Phosphorus Flow and Characterization in Dry-Grind Corn Ethanol Plants

Both the high phosphorus (P) content and P bioavailability of the animal feed coproducts of the corn-ethanol industry could potentially contribute to increased manure and soil P levels and associated environmental issues (e. g., eutrophication). Therefore, a detailed modeling of total P mass flow to the coproducts (i.e., dry distillers grains with solubles, DDGS) was performed. Distribution of P between inorganic P and phytase-hydrolyzable P forms was quantified for selected coproducts (thin stillage, DDGS, modified DDGS [mDDGS]). The P mass balance indicated that although corn is the major P contributor to the coproducts (80.2%), a substantial portion (19.4%) comes from yeast addition.

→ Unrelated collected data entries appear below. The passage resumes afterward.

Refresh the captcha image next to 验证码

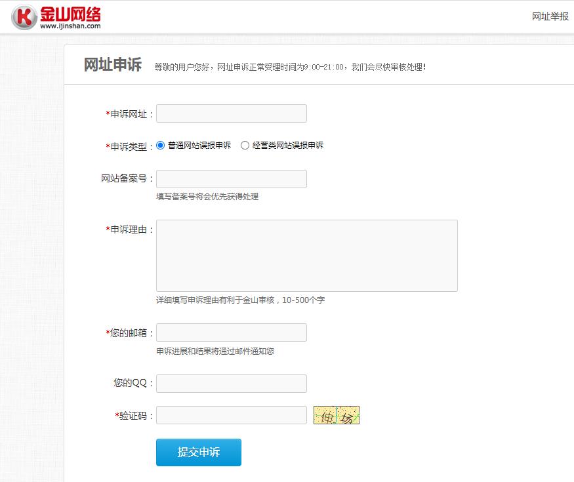tap(336, 415)
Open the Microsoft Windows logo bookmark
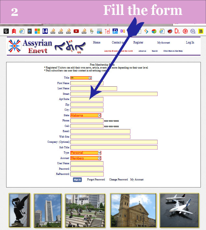Screen dimensions: 206x230 click(37, 31)

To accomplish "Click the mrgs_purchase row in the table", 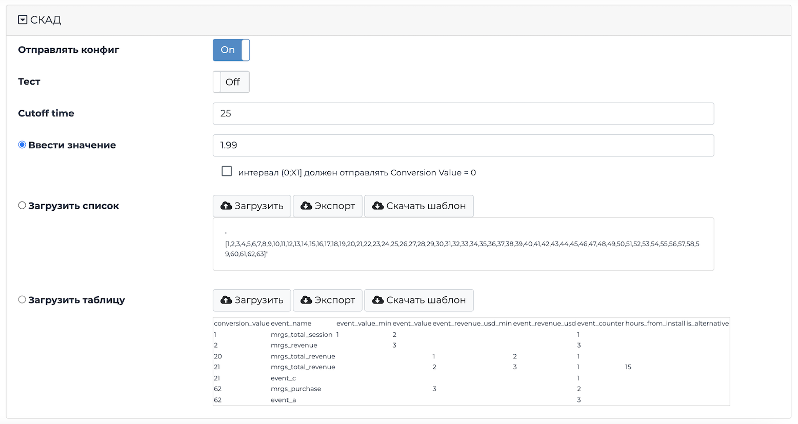I will (x=295, y=389).
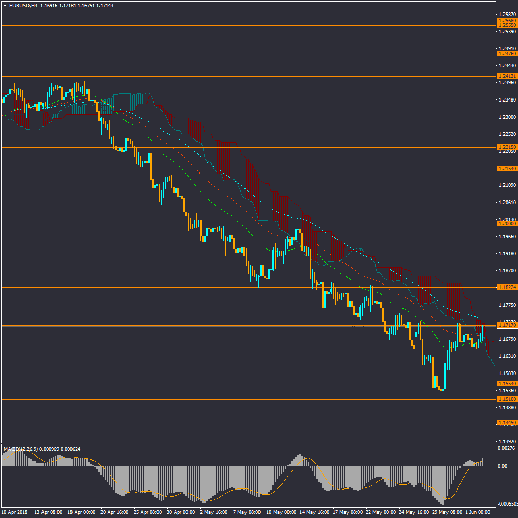Click the 1.14450 price level label
The image size is (518, 518).
coord(506,423)
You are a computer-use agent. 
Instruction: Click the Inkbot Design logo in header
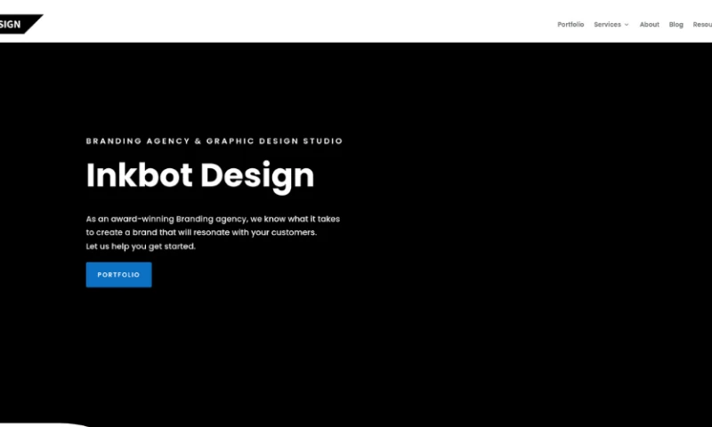[18, 24]
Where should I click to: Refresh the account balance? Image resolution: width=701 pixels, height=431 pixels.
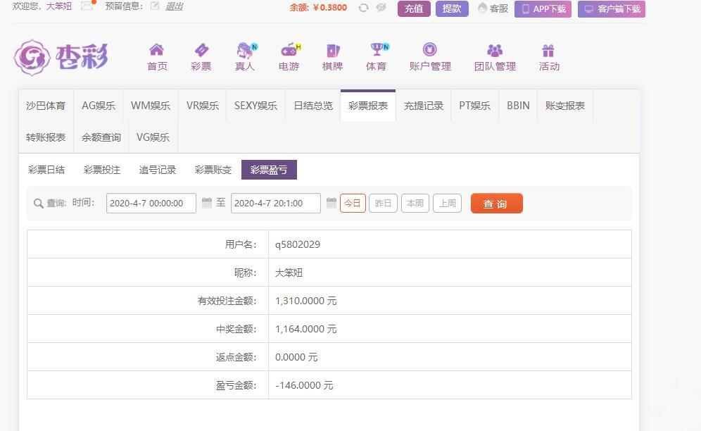[363, 8]
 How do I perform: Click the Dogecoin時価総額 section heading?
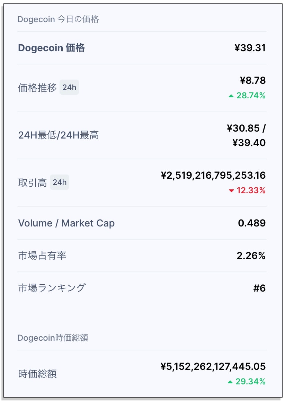(x=53, y=338)
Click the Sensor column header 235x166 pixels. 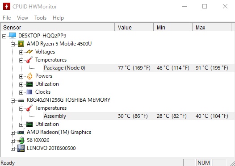click(58, 27)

Of the two components constituting DDGS, wet distillers grains and condensed solubles, the latter contributes to only one-third of the mass but, importantly, yields 70.9% of P. The phytase enzyme used, Aspergillus ficuum, was very effective in hydrolyzing the nonorthophosphate P components of thin stillage, DDGS and mDDGS. Our results would help track P movement during various dry-grind processing steps and formulate strategies for phytase enzyme supplementation to various postfermentation coproducts from corn-ethanol plants.